──────── Article

The Starlight Proving Ground
Built on SIP — Starlight Intelligence Protocol. Status: living artifact (v0.1). Board verdict 2026-06-10: PROCEED-WITH-REVISE. Public mirror: the
starlight-evalsrepo. This page is the source-of-truth surface.
Most AI shops publish a model benchmark. Almost none publish a whole-system eval — their memory recall, their harness integrity, their dataset provenance — with the weaknesses named and dated. The Starlight Proving Ground does. It is the standing discipline that measures the entire Starlight Intelligence System across seven lanes, run by evaluator agents that hold the Luminor kernel mindset — Precision, Wisdom, Transcendence — and renders its verdict through the Starlight Board. It exists because a system you can't measure is a system you're only hoping works, and because the patterns that separate a real intelligence substrate from a demo are only visible when you put numbers next to them and refuse to round up.
Why a "Proving Ground" and not an "arena"
An arena ranks models. The Proving Ground evaluates the system the models run inside: the memory tiers, the retrieval path, the trust-contract harness, the substrate symmetry, the datasets themselves. The model arena is one lane of seven.
The seven lanes
| Lane | Measures | Composes |
|---|---|---|
| Model | capability + instruction compliance + behavioral safety | the model arena (R1 + R2) |
| Memory | recall@k, precision@10, latency | the memory bencher |
| Retrieval | BM25/FTS5 ranking quality | the retrieval eval |
| Harness | trust-contract + privacy + provenance (7 risk dims) | v01-evals |
| Substrate | symmetry invariants (docs↔code, registry coverage) | the v-series symmetry suite |
| Datasets | provenance + labeling honesty (no synthetic benchmarks) | dataset audit |
| System | the unifying scorecard + Overseer synthesis | the Proving Ground itself |
First run — 2026-06-10 (v0.1)

────────────────
──────── Information provided

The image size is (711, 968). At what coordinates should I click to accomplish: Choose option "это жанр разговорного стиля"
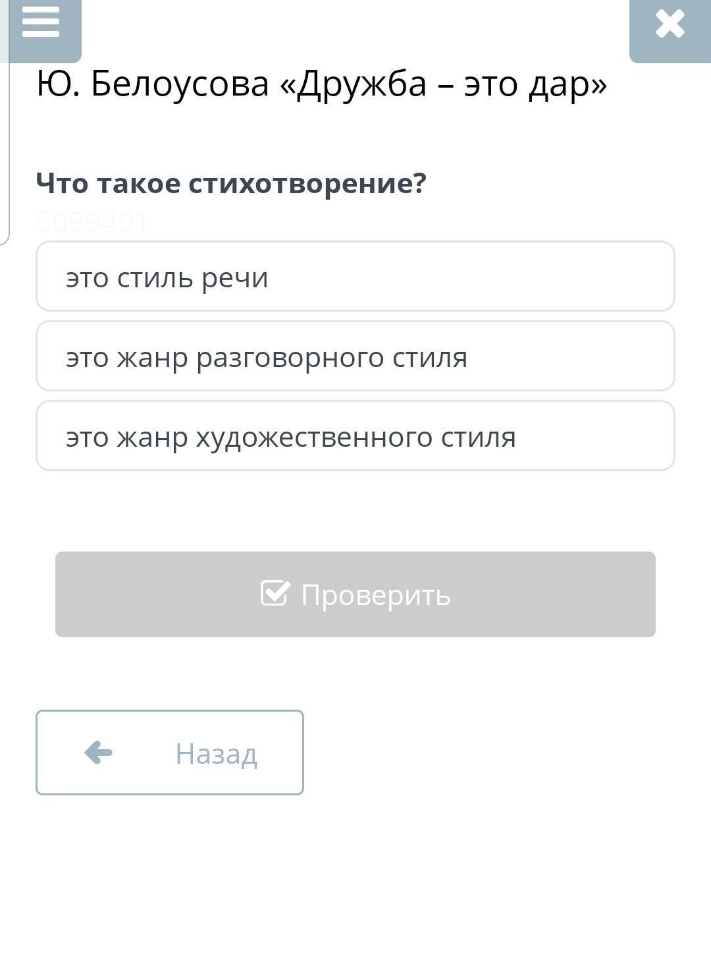click(355, 356)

────────────────

● Set tasks
(A) Output the passage of the Starlight Proving Ground page from "The seven lanes" to "run — 2026-06-10 (v0.1)", copied word for word.
(B) Go on with the Starlight Proving Ground page from the point where it ends.

● Results
(A)
The seven lanes
| Lane | Measures | Composes |
|---|---|---|
| Model | capability + instruction compliance + behavioral safety | the model arena (R1 + R2) |
| Memory | recall@k, precision@10, latency | the memory bencher |
| Retrieval | BM25/FTS5 ranking quality | the retrieval eval |
| Harness | trust-contract + privacy + provenance (7 risk dims) | v01-evals |
| Substrate | symmetry invariants (docs↔code, registry coverage) | the v-series symmetry suite |
| Datasets | provenance + labeling honesty (no synthetic benchmarks) | dataset audit |
| System | the unifying scorecard + Overseer synthesis | the Proving Ground itself |
First run — 2026-06-10 (v0.1)

(B)
Six lanes measured live. System verdict: PROCEED-WITH-REVISE.
| Lane | Verdict | Headline number | Named weakness |
|---|---|---|---|
| Model | PROCEED | parity + Fable 3/Opus 2 on stress | no cross-family judge; no agentic task yet |
| Memory | REVISE | precision@10 = 0.20 | the system's weakest number; no cross-session recall |
| Retrieval | PROCEED | recall@5 = 100% (n=10) | ceiling unearned on a 10-query set |
| Harness | PROCEED | 34 pass / 0 fail / 7 todo | 7 unmeasured risk dimensions |
| Substrate | PROCEED | green after catching a real orphan | symmetry suite is load-bearing — never skip it |
| Datasets | PROCEED | 0 synthetic benchmarks | token-overlap ground truth is soft |
The honest headline: on its very first run, the substrate lane caught this
release's own new agent (starlight-evaluator) sitting unregistered in the agent
registry — flagged it, we fixed it same-run, re-ran green. The system policed its own
author. That's the whole point: a Proving Ground that can't catch its own builder is
theater.
The load-bearing weakness is memory: precision@10 = 0.20. A persistent-context
layer that surfaces the right memory one time in five is the exact gap between the
claim and the aspiration. It's published here, weakest-number-first, because a
leaderboard you can't audit is just marketing with decimals.
What gets tested next (the falsifiers)
- Fire real embeddings (PARKED-007) and re-measure memory precision@10 — the falsifier for the entire memory-substrate thesis.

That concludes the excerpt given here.